§ Exercise prompt: Copy the Ko Ko Hlaing profile starting with "In 1976, he" and going on through "Myanmar's military government.", but swap "gazetted officer" for "commissioned officer".

Supplied passage below:

Minister of International Cooperation
- Incumbent
- Assumed office 1 February 2021
- President: Myint Swe (Acting)
- Leader: Min Aung Hlaing
- Preceded by: Kyaw Tin

Chief Political Advisor of the President's Office of Myanmar
- In office 19 April 2011 – 31 March 2016 Serving with Ye Tint and Nay Zin Latt
- Preceded by: Office established

Vice President of the Myanmar Writers and Journalists Association

Personal details
- Born: 24 October 1956 (age 69) Myinmu, Sagaing Region, Burma
- Alma mater: Defence Services Academy
- Occupation: Researcher and writer
- Nickname(s): Sithu Aung Hlaing Aung

Military service
- Allegiance: Myanmar
- Branch/service: Myanmar Army
- Rank: Colonel

= Ko Ko Hlaing =

Burmese politician

Ko Ko Hlaing (ကိုကိုလှိုင်, born 24 October 1956 in Myinmu) is a Burmese military researcher and writer, served under Thein Sein as the chief political advisor to the President's Office of Myanmar, after being appointed on 19 April 2011.

In 1976, he graduated from the Defence Services Academy. The following year, he joined the Myanmar Army, as a gazetted officer. From 1991 to 2004, he served as the War Office's First Class Chief Researcher. In 2004, he was promoted to the rank of Advisor of the Ministry of Information's Press Scrutiny and Registration Division, the country's chief censorship agency.

He served as the minister of international cooperation in Myanmar's military government.

End of Supplied passage.
Data for review below:

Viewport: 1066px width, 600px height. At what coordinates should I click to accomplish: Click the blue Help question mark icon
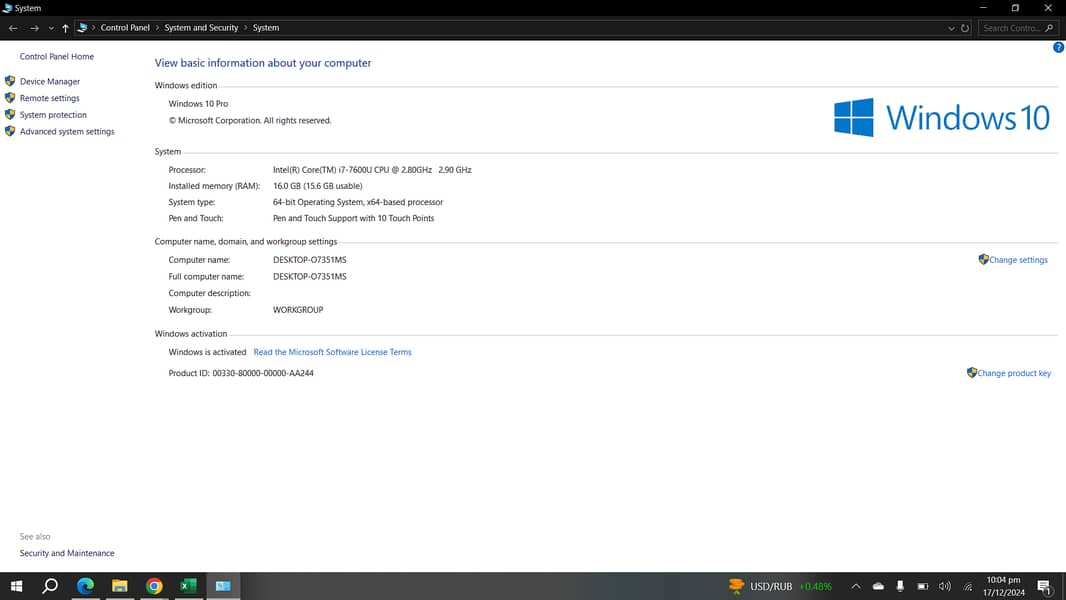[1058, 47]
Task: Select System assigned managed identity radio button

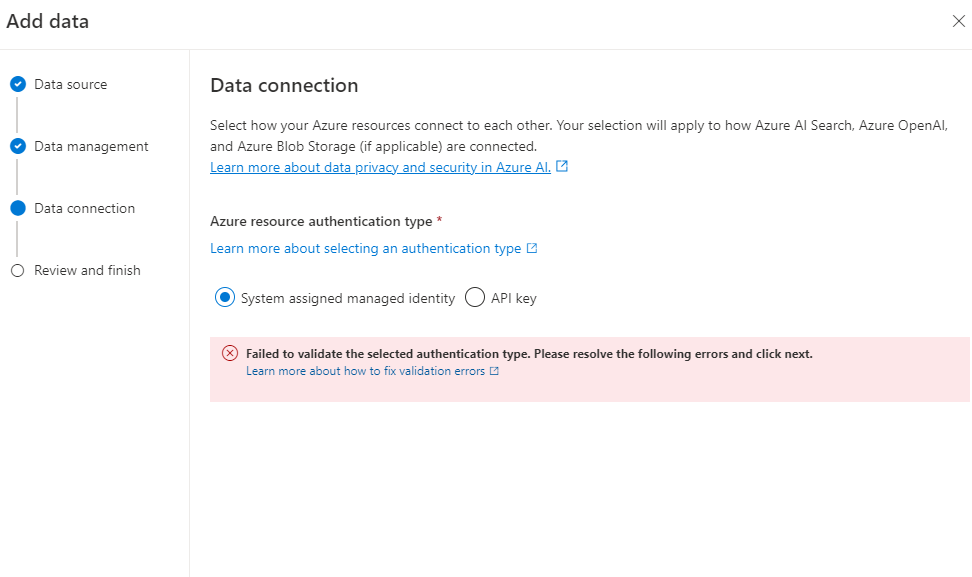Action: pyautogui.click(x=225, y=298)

End of Data for review.
Data for review below:

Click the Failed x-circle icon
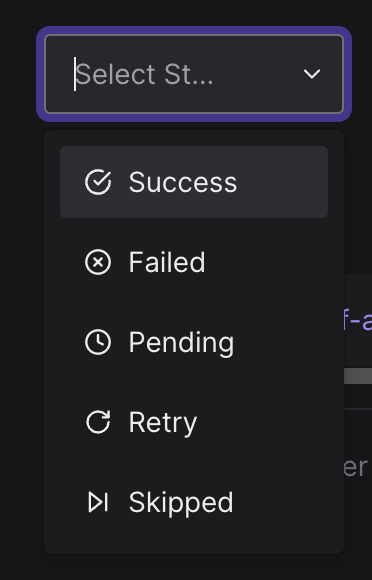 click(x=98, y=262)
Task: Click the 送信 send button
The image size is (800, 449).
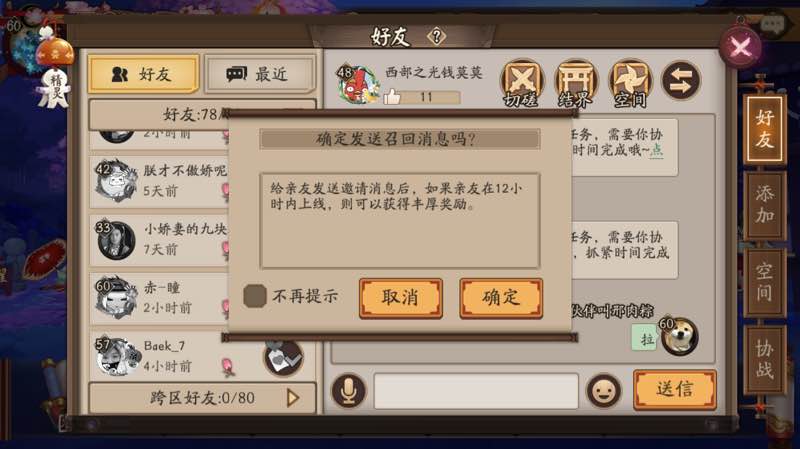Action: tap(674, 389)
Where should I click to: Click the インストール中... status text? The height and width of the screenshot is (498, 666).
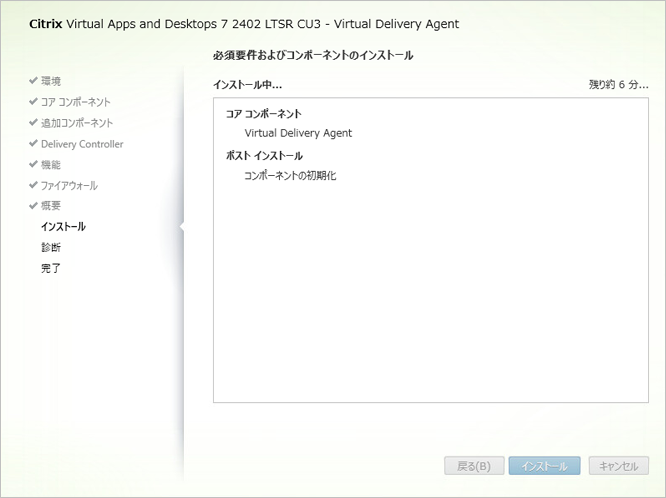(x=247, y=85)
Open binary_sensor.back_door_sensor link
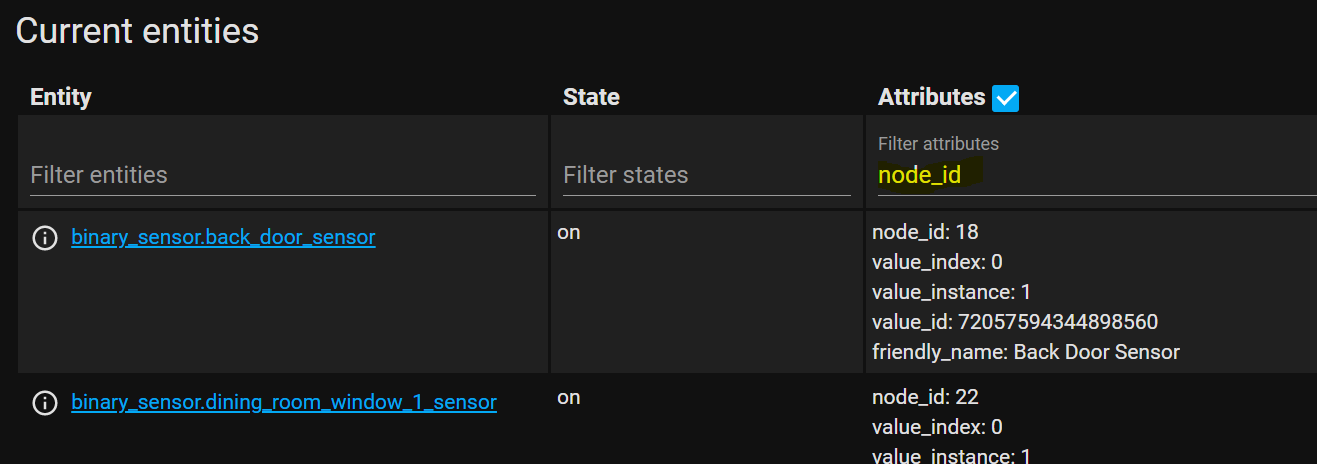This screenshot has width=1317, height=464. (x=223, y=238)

End of Data for review.
Data for review below:

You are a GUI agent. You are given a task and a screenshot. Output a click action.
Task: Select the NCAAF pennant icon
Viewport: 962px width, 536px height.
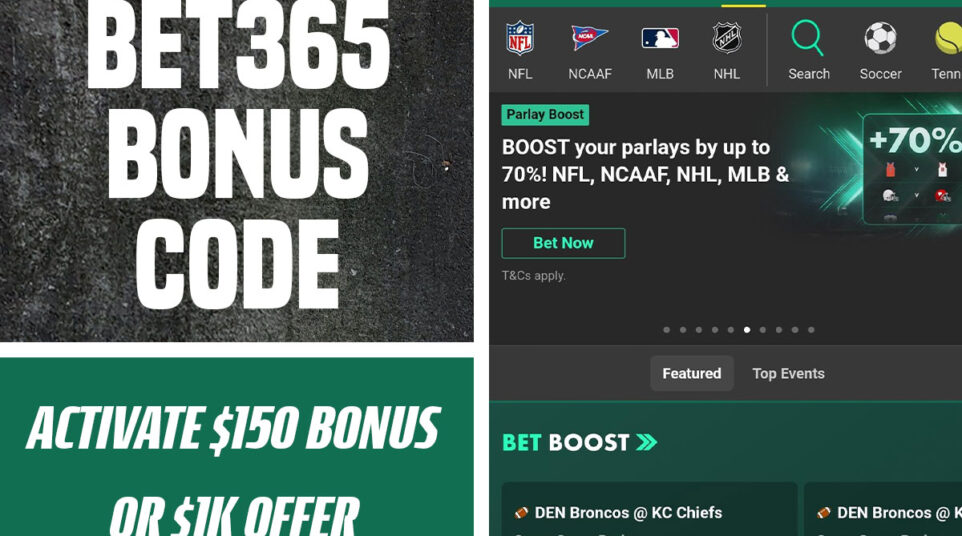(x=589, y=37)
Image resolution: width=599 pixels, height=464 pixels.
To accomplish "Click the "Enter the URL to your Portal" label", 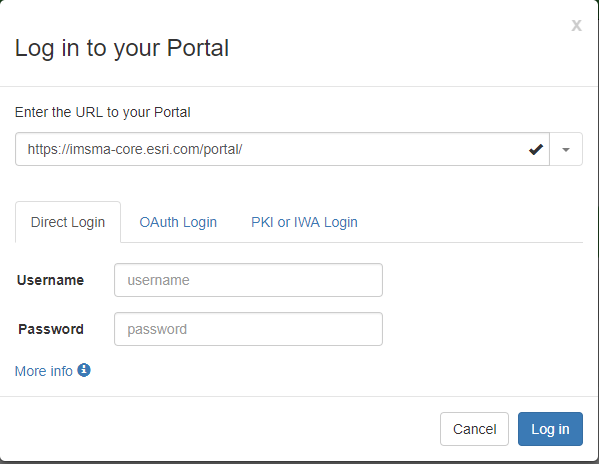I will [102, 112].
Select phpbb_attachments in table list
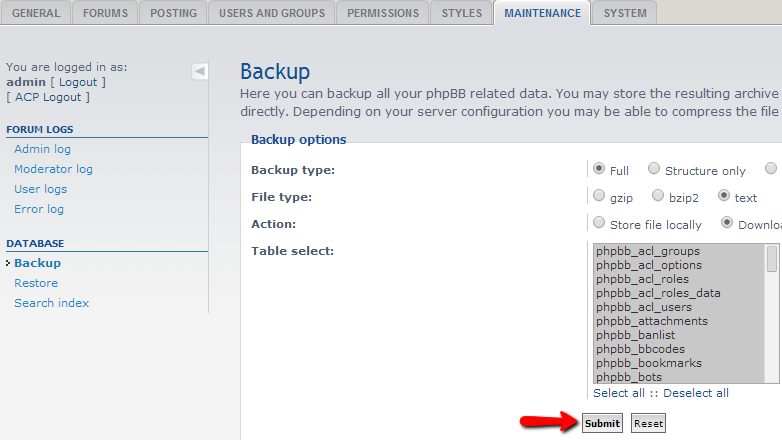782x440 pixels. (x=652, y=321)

End of Data for review.

§ Solution to the problem:
In 1976, he graduated from the Defence Services Academy. The following year, he joined the Myanmar Army, as a commissioned officer. From 1991 to 2004, he served as the War Office's First Class Chief Researcher. In 2004, he was promoted to the rank of Advisor of the Ministry of Information's Press Scrutiny and Registration Division, the country's chief censorship agency.

He served as the minister of international cooperation in Myanmar's military government.